Adriana Haas

O terceiro caminho para uma vida boa

Adriana Haas reflete sobre as diferentes possibilidades de rotas para a satisfação na vida

A vida boa não é aquela livre de dores ou feita apenas de alegrias, mas a que oferece grandes histórias para serem contadas
A vida boa não é aquela livre de dores ou feita apenas de alegrias, mas a que oferece grandes histórias para serem contadas Foto : Pexels

Atire a primeira pedra quem, na juventude, não apostou que a vida boa estaria garantida quando alcançasse um padrão confortável, com bons relacionamentos e uma certa previsibilidade, o que a tornaria repleta de momentos felizes. Ao chegar na maturidade, no entanto, já entendemos que conciliar esses elementos é mais complexo do que parecia e não há arranjo que venha com garantia de satisfação.

Mais recentemente, quando pesquisadores comprovaram a importância do significado para uma vida boa, a onda do “propósito” quase nos engoliu. Todo mundo precisava descobrir qual era o seu talento natural que, colocado em prática, contribuiria com outras pessoas e tornaria gratificante sua existência. Quem estava trabalhando duro no que lhe era possível para pagar as contas ficou desnorteada – se é que teve tempo para isso.

Agora, especialistas estão indicando um terceiro caminho para a satisfação: ter uma vida psicologicamente rica. Ela não se preocupa tanto em acumular momentos felizes ou em construir uma narrativa de propósito linear. Seu valor está na variedade de experiências.

Mas observe que não são quaisquer experiências que entram aqui – as que contam são as experiências que transformam, desacomodam e mudam a forma como enxergamos o mundo. Em resumo: as que tornam a vida mais interessante.

E tem um detalhe fundamental. Uma vida psicologicamente rica inclui tanto as experiências positivas (como viagens, mudanças de carreira e novos aprendizados) quanto aquelas que são indesejáveis à primeira vista, como crises, perdas e transições difíceis. O critério não é se foram prazerosas, mas se nos fizeram crescer. Em qualquer das perspectivas, essa “terceira via” pode ser um grande trunfo para as mulheres maduras.

No campo das experiências positivas, já temos autoridade sobre nossas escolhas porque sabemos melhor o que nos serve e o que não funciona de jeito nenhum. Esse refinamento nos permite escolher experiências com consciência e assertividade – mas sem abrir mão de, vez ou outra, nos lançarmos ao desconhecido. O frio na barriga de iniciar algo inédito pode ser um bom indicador de “interessâncias”.

Veja Também

Por outro lado, é na maturidade que muitas experiências consideradas negativas se concentram: o ninho vazio, pais que adoecem, mudanças na saúde e na aparência, relações que se transformam, carreiras que precisam ser reinventadas, o próprio envelhecimento. São transições inevitáveis que, embora dolorosas, nos levam a descobrir novos recursos internos e a reconfigurar nossa trajetória.

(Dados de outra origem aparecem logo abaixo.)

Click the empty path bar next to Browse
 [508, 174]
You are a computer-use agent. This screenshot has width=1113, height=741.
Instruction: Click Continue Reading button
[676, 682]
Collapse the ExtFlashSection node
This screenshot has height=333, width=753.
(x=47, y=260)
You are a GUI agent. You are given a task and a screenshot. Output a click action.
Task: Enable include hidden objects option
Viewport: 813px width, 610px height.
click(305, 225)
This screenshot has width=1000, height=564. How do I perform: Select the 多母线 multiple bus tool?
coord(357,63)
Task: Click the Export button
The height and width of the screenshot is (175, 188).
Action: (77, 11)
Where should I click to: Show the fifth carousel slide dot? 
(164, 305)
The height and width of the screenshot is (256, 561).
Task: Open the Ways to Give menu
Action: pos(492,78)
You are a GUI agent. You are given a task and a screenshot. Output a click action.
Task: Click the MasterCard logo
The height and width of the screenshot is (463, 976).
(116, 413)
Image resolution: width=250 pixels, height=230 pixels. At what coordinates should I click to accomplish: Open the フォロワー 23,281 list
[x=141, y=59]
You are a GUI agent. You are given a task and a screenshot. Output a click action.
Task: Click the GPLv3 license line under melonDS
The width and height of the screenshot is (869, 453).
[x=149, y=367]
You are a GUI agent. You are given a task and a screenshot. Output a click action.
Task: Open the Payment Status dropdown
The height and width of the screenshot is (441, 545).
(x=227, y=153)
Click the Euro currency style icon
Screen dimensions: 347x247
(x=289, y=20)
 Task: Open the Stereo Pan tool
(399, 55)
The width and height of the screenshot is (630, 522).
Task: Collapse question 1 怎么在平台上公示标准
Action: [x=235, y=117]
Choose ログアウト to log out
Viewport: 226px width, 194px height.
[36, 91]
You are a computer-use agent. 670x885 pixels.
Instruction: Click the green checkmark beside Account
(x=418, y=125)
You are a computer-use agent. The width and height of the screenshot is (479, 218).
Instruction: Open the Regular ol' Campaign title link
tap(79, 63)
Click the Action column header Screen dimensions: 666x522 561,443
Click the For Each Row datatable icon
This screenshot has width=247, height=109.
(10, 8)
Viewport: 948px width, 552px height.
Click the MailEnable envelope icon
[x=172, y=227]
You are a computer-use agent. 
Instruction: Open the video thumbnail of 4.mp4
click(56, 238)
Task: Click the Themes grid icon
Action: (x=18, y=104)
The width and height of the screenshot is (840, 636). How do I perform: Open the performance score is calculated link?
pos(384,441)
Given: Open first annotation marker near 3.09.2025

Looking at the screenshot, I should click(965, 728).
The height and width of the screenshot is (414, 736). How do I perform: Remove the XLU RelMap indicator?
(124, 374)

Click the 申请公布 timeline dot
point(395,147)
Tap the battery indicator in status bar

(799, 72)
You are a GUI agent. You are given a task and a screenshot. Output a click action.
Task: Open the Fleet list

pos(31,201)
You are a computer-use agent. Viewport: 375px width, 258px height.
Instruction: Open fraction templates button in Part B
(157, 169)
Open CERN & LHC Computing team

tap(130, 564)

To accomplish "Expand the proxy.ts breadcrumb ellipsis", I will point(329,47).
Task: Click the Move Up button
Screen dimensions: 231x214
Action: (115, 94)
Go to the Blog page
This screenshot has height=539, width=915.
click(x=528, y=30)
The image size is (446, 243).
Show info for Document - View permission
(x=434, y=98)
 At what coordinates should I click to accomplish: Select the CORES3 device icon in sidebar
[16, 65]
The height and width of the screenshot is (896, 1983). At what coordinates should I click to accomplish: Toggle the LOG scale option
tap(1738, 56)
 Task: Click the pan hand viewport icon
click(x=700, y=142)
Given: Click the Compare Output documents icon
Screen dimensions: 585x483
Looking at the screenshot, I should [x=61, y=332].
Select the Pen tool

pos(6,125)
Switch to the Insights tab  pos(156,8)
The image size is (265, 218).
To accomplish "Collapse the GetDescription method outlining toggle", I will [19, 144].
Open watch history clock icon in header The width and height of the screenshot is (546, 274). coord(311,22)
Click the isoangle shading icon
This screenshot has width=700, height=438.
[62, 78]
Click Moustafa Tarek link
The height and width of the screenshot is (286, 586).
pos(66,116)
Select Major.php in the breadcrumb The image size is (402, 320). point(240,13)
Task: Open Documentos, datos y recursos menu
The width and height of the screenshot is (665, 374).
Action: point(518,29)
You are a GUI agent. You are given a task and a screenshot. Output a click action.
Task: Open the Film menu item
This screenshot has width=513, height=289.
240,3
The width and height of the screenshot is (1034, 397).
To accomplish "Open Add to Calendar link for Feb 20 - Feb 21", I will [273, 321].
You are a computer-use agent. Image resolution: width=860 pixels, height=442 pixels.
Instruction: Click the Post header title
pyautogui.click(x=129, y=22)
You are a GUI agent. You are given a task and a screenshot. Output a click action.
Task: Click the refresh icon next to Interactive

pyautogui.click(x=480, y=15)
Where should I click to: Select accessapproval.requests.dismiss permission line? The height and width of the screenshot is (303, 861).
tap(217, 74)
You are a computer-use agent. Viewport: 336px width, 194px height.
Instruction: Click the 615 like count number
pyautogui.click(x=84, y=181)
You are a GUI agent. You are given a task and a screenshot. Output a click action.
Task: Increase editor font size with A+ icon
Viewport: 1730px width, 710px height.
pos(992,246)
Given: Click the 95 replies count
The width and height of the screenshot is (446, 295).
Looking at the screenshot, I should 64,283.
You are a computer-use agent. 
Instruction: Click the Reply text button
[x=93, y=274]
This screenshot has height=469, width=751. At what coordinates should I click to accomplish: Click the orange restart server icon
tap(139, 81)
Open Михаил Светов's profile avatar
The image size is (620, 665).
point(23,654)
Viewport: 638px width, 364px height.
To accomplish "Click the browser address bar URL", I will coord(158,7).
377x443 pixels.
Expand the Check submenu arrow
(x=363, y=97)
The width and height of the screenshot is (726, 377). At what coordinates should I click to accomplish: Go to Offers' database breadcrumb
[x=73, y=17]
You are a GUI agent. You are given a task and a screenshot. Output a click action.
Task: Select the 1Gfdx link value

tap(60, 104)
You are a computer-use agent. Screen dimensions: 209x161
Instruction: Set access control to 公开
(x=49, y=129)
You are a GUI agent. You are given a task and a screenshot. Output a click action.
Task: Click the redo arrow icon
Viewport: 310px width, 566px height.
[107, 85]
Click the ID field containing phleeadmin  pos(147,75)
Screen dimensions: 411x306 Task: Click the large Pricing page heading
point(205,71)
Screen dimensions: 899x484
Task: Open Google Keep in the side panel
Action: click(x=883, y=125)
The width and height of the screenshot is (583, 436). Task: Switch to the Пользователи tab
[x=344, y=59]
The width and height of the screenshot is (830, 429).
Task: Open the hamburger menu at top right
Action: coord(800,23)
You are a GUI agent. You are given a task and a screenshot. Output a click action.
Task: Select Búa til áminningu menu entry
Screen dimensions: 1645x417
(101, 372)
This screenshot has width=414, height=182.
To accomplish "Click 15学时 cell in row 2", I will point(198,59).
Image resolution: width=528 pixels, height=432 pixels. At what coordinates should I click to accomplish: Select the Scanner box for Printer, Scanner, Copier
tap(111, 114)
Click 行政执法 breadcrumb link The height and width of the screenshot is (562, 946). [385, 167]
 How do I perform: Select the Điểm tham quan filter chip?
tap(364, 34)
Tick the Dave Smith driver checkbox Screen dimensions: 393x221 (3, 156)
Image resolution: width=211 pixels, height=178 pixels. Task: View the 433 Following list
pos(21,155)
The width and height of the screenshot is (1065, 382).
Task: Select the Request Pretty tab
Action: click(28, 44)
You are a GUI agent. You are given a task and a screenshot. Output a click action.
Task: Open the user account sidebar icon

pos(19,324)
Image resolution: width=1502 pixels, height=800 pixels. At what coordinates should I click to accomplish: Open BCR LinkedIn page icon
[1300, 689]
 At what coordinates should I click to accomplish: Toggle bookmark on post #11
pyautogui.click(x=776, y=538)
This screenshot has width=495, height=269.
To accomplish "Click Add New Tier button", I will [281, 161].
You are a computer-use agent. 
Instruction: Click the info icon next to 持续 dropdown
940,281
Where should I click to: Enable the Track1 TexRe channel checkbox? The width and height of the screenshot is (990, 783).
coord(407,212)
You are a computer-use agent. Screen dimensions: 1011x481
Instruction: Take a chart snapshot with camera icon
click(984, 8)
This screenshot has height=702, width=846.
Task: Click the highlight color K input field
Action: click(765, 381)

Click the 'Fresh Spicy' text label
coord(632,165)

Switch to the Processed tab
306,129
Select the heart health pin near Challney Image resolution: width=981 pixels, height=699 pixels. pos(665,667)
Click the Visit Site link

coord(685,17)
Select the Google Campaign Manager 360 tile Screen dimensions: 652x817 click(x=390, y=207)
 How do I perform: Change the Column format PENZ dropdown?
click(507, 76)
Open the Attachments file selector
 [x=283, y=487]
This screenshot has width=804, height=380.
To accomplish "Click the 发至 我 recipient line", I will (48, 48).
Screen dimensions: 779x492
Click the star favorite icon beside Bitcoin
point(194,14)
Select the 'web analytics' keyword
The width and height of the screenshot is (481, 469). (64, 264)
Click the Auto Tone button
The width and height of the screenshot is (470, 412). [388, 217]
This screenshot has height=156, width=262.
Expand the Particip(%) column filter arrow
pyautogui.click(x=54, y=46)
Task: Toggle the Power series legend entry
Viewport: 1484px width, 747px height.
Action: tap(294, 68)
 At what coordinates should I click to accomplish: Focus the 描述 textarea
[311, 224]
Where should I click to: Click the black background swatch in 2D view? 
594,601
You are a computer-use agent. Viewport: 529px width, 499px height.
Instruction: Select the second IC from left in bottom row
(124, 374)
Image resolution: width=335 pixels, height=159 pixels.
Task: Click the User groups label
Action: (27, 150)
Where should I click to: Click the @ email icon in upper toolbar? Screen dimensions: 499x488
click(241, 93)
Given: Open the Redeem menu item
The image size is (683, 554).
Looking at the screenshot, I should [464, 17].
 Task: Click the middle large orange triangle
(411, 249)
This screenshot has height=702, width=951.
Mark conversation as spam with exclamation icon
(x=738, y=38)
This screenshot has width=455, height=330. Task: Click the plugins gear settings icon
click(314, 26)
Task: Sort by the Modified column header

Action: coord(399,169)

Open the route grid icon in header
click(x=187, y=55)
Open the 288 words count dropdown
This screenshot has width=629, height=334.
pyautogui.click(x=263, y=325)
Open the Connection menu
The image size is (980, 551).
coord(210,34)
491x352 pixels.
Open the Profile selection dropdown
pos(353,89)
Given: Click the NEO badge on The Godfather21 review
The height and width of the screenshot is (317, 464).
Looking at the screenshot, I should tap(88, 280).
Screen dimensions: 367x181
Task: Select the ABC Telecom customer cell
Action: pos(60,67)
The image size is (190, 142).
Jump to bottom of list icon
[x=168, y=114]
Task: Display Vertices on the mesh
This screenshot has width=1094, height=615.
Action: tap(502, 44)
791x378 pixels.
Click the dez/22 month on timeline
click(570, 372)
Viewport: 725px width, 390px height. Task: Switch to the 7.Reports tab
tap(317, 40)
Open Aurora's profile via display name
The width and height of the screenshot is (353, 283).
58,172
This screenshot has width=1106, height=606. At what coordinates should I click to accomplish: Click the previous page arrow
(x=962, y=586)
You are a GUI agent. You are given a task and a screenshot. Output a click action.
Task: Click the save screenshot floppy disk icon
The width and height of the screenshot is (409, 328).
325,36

O caminho da vida psicologicamente rica amplia nossa compreensão sobre o que significa viver bem, reconhecendo que há beleza na complexidade e crescimento na adversidade. E o melhor é que não é preciso escolher entre felicidade, propósito e riqueza psicológica, pois podemos buscá-los ao mesmo tempo, de maneiras complementares.

Pelo que a ciência nos comprova, a vida boa não é aquela livre de dores ou feita apenas de alegrias, mas a que oferece grandes histórias para serem contadas – sobretudo a nós mesmas.


Adriana Haas é jornalista e escritora. Especialista em Neurociência e em Psicologia Positiva, está concluindo a pós-graduação em Cuidado Integral de Mulheres Maduras. Pesquisa sobre a maturidade feminina há dez anos e tem dois livros sobre o tema.